Семь горных воронов - Алхимова Ванда. Страница 53

Он запретил преследовать Бреса, отдал приказ подобрать раненых и организовать перенос самых тяжелых, а тем, кто был ранен легко, велел отдать лошадей.

— Лишние смерти нам ни к чему, — заявил Дикий, прохаживаясь перед лордами, многие из которых были гораздо старше и опытней его в военном деле.

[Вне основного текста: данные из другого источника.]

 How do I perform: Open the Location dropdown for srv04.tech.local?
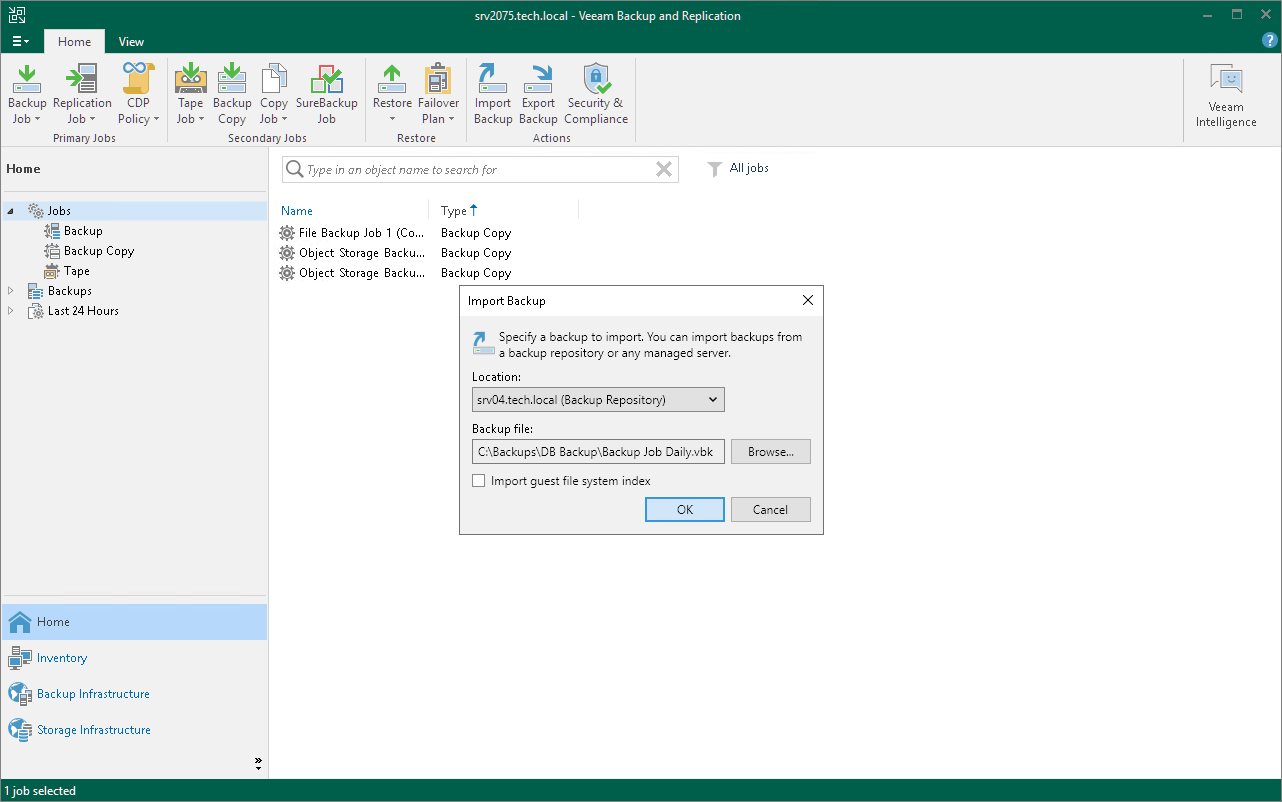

Но в шестом сыне Аодха прорезалась гордая властность, свойственная его отцу. В голосе, лице, взгляде появилось нечто такое, из-за чего не решались возразить даже несогласные. Уверенность Дикого в своей правоте заменяла в глазах окружающих эту правоту, становилась вдруг чем-то единственно правильным и верным.

При этом Дикий сам проверял, как исполняются его распоряжения, разговаривал со всеми как с равными — и с лордами, и с простыми воинами, — одинаково соблюдая интересы и тех, и других.

Каэрвен наблюдал за ним с удивлением, смешанным с суеверным восторгом, — в Диком вдруг проступила «воронья порода», как старые роды Серых гор называли фамильные черты характера лордов Воронов.

Когда войско двинулось в обратный путь, Дикий с Каэрвеном поехали впереди. Дикий покачивался в седле и, нехорошо скалясь, рассказывал Каэрвену о битве, о смерти лорда Кайси и других, о своем спасении и о походе с уцелевшими воинами в Серые горы через Лугайд.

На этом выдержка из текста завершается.